The transport ban exposed some women with disabilities to sexual violence who could not escape their attackers. “Right now I have about five cases of women with disabilities who were raped because of this COVID lockdown,” Achana told Global Voices.
People with albinism need unfettered mobility to access skin protection creams, skin cancer surgery and post-surgery care, said Doreen Nawejje, chief executive officer of Women and Children with Albinism in Uganda. Nawejje narrated to Global Voices how lockdown made access to medical care difficult for a skin cancer patient under her care:
By the time the lockdown came, we were stopped from using private transport. One time we accessed the District Health Officer [in] Wakiso District to get clearance. But these guys [police] by the roadside confiscated our car key for hours and we missed the surgery because the doctor was on appointment. We had to make another appointment and it had to be at night. And curfew hours start at 7 [p.m.], [so] we had to incur more costs to be residential [at a private clinic] which we had not budgeted for.
Uganda has a rich legal and policy framework governing disability rights. In 2008, the country ratified the United Nations Convention on the Rights of People with Disabilities. Several state obligations come with this ratification: The government is tasked to ensure personal mobility with the greatest independence for PWDs; accessibility to transport; and inclusion in political decisionmaking.
Uganda enacted elaborate provisions on PWD rights in the national constitution, Persons with Disabilities Act, the National Policy on Disability regarding nondiscrimination, affirmative action and inclusion in political decision-making and national disability-inclusive planning guidelines.
The glaring disparity between the well-intentioned laws and policies and their implementation is partly a result of budgetary constraints.
In the national budget passed in 2020-2021, the social development sector under which PWD fall was allocated just 0.38 percent, whereas the top three priority sectors — works and transport, security and debt interest financing — respectively represent approximately 13 percent, 10 percent and 9 percent of the entire budget.
This allocation reflects the government's low level of interest in citizens’ social protection.
Patrick Pariyo, director of COMBRID-Friends of Disability, a community-based organization in northwestern Uganda, told Global Voices that the government’s underfunding of disability rights is rooted in commercial interests, individualism and a culture of quid pro quo that pervades every sector of Ugandan society.
Pariyo explained how the coronavirus measures interrupted his organization's community-based approach to disability rights.

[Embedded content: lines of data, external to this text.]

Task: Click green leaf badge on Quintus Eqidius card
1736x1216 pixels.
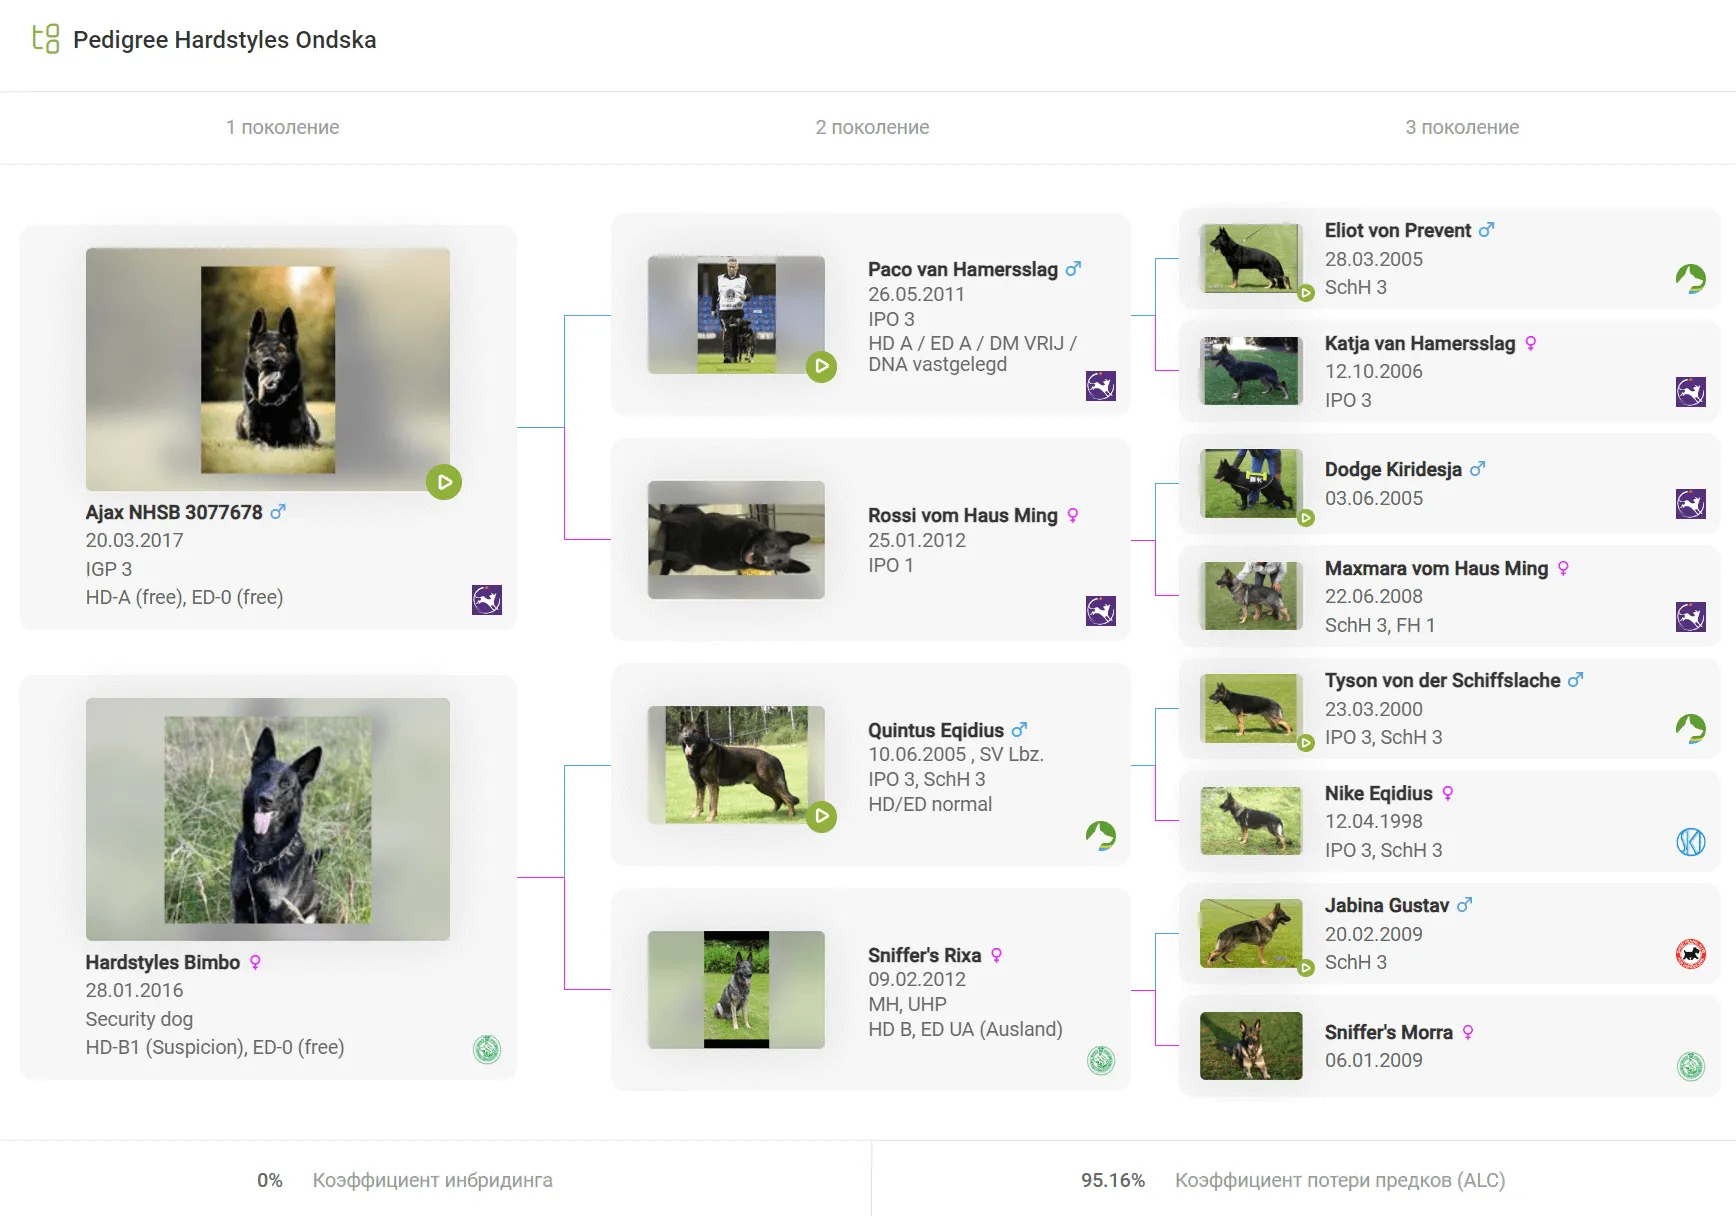Action: point(1100,835)
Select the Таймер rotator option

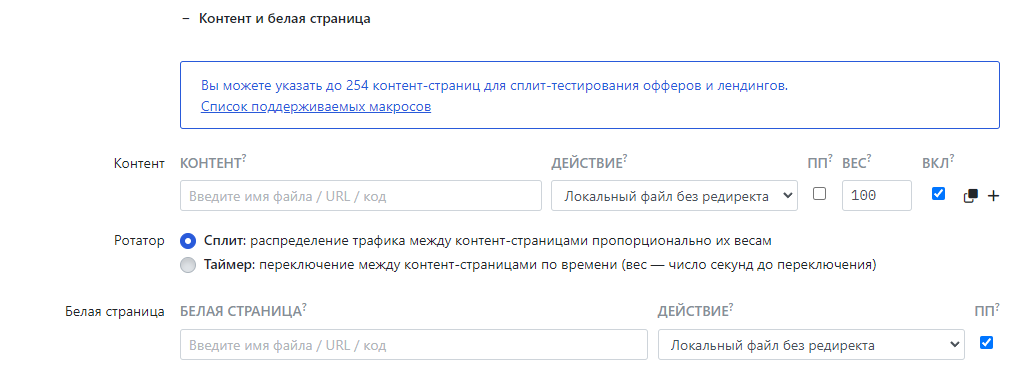tap(188, 265)
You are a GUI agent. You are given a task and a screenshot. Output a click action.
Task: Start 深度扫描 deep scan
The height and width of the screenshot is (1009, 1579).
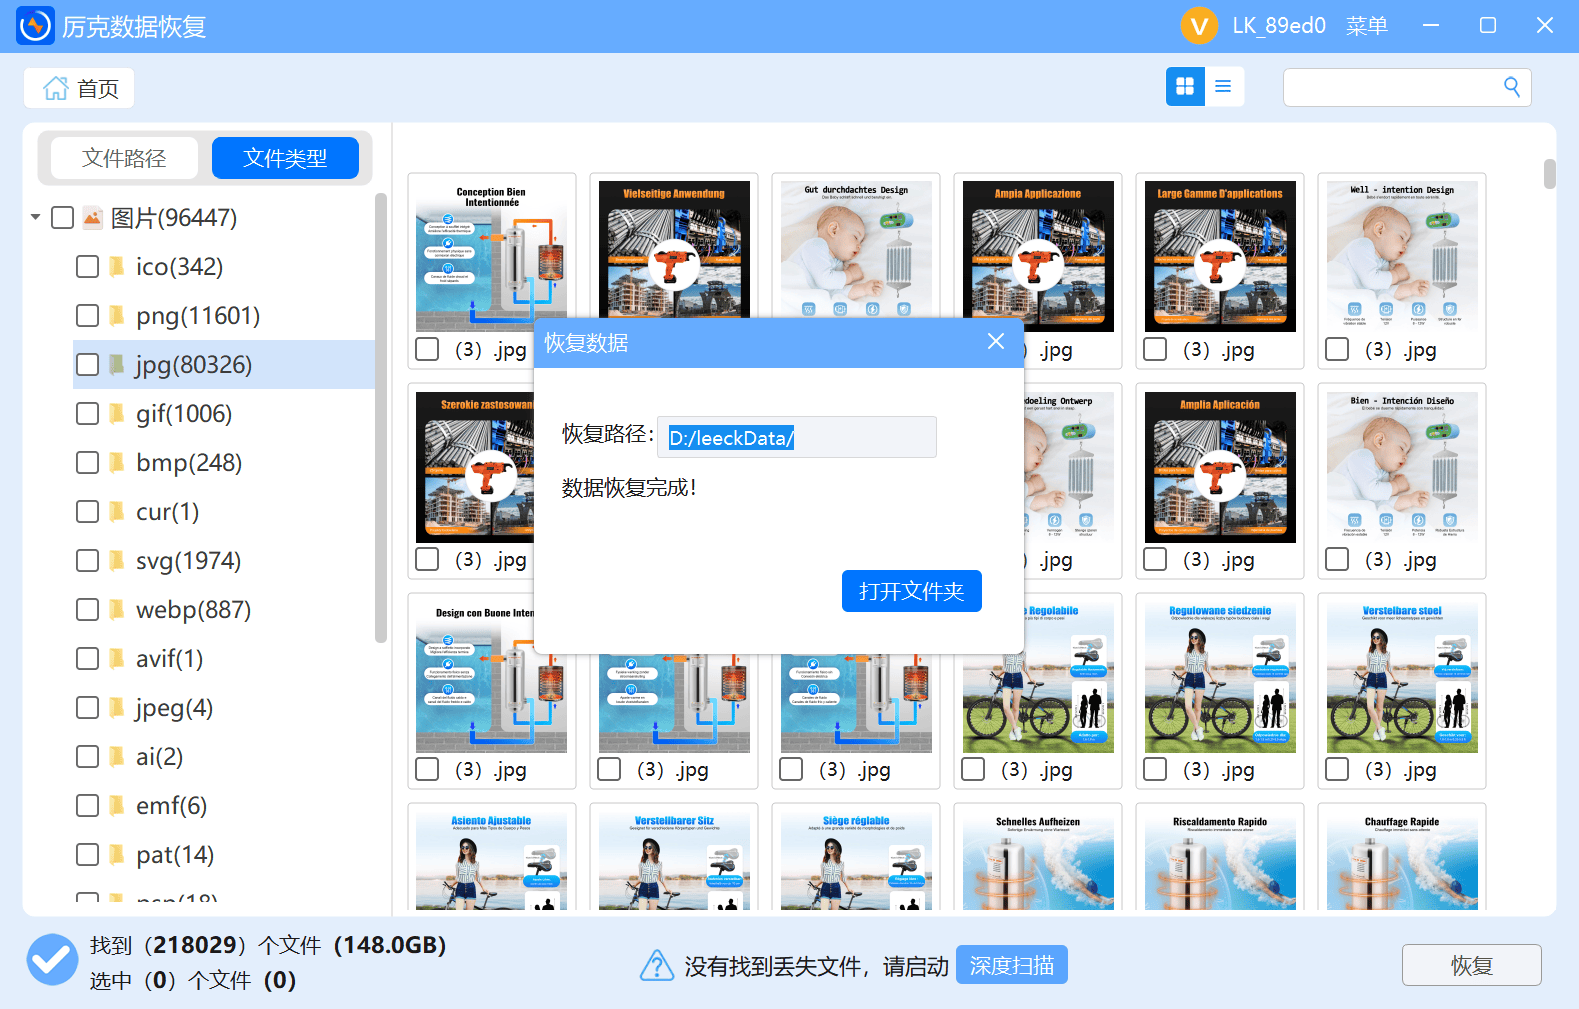tap(1011, 965)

Before social distancing was enforced, they used to directly engage community educators and leaders to assess needs and help PWD acquire equipment and support.
Now, with social distancing, we were not able to reach people. COVID [-19] has blocked resources. We have over 1,500 epileptic patients in 16 health centers to whom we would provide anti-seizure drugs. Everyone is talking about COVID [-19].
COMBRID’s plight is inevitable as donor countries begin to shift their funding focus to fighting COVID-19 at home. The government received generous donations from individuals and businesses to assist, but disability rights organizations still struggle to get citizens to care.
Ultimately, the state holds the primary legal responsibility to protect and promote disability rights.
Ali, the visually impaired teacher, said: “If we cannot have representatives who are more vocal as far as PDWs are concerned, then the same issues will continue manifesting themselves.”
Abenaitwe agrees: “You cannot expect people who do not understand what another category of people goes through to represent them well.”
Achana says that mapping disability needs and creating awareness is the key to policy change, adding that police and military officials lack awareness of PWD issues.
Uganda partially lifted its lockdown in early June, but PWD stigma and prejudice continues. The fight for inclusion ties into broader social protection issues in Uganda, such as unfair labor conditions and youth unemployment.